**Request**. In the records below, between the lines holding "Focus the Etichetta" and "Instruction: Click inside", inclusive, replace "search input field" with "search box" and give those lines again with everything else unchanged. Leave the pictures out of your answer.

**Data for processing**.
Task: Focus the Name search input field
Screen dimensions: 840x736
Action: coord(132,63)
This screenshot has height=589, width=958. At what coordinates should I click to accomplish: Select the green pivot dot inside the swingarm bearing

--

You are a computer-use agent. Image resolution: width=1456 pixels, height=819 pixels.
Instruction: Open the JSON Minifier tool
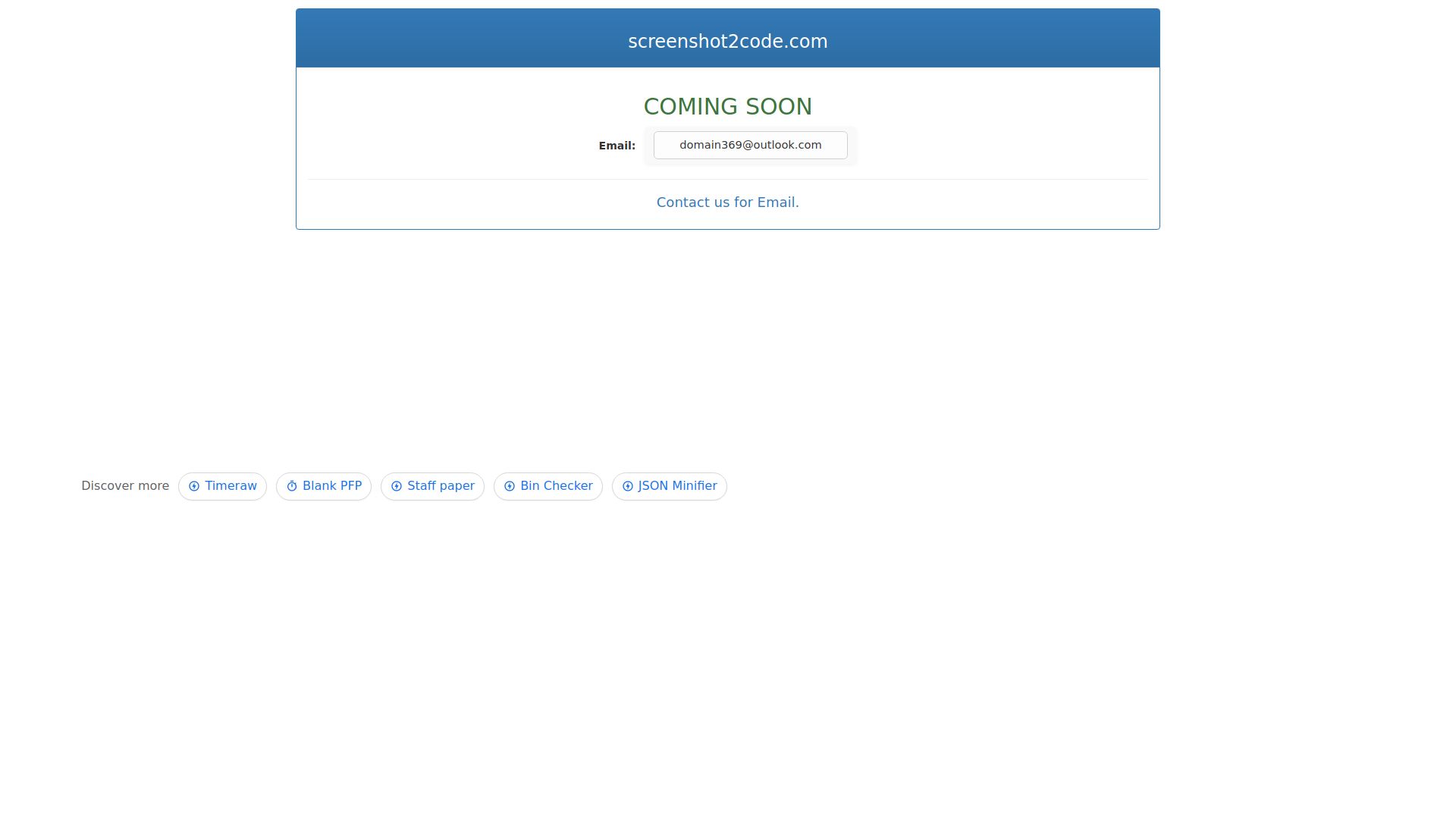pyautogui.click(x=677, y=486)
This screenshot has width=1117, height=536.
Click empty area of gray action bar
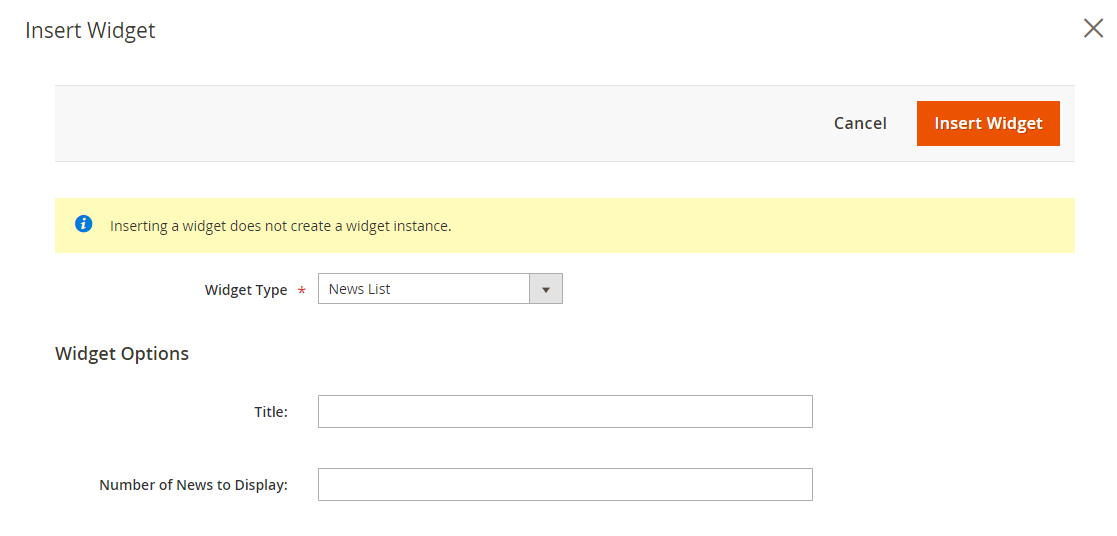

* * *

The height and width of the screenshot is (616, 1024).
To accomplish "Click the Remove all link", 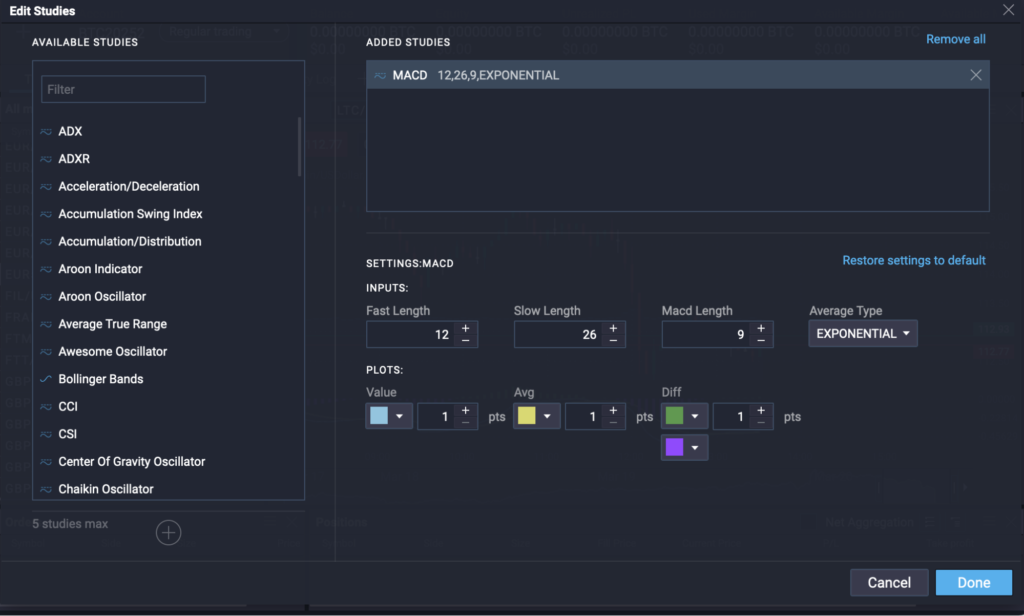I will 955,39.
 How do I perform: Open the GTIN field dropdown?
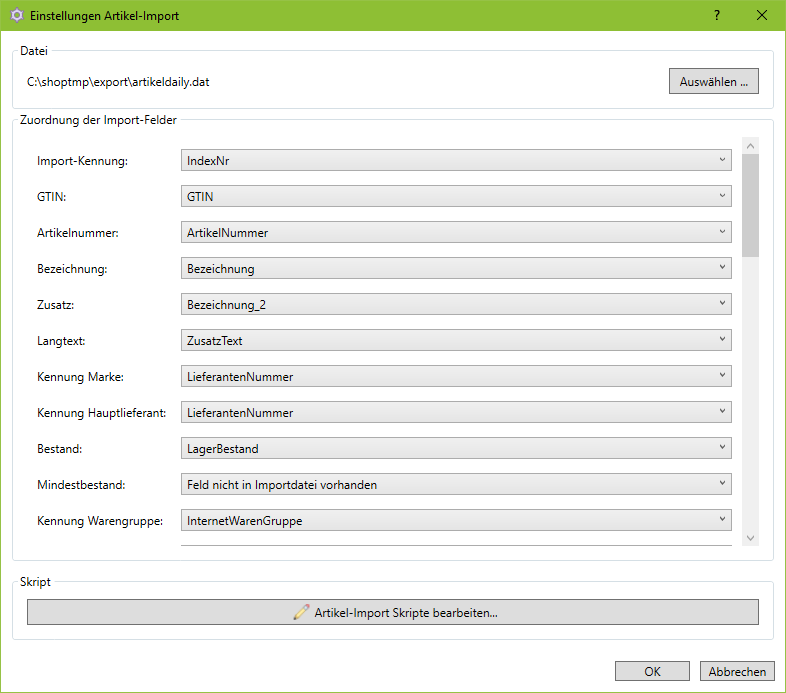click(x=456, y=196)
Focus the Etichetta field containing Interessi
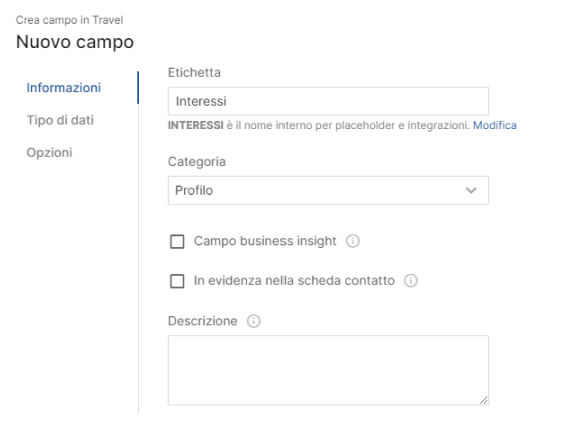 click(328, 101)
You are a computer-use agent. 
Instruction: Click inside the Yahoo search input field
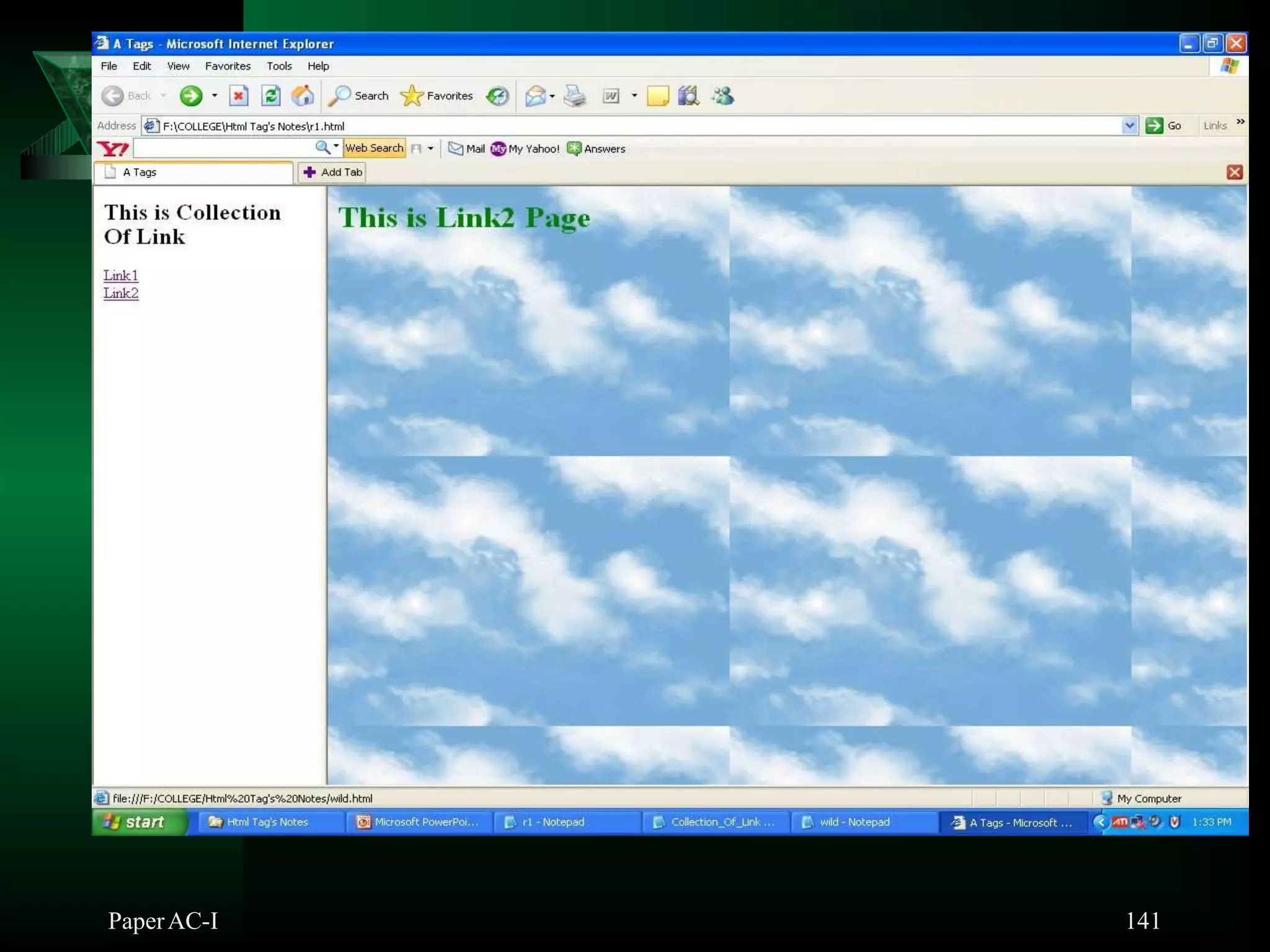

**Task response**.
Focus the Etichetta field containing Interessi
 click(328, 101)
You are a computer-use agent. 
Instruction: Click inside the Yahoo search box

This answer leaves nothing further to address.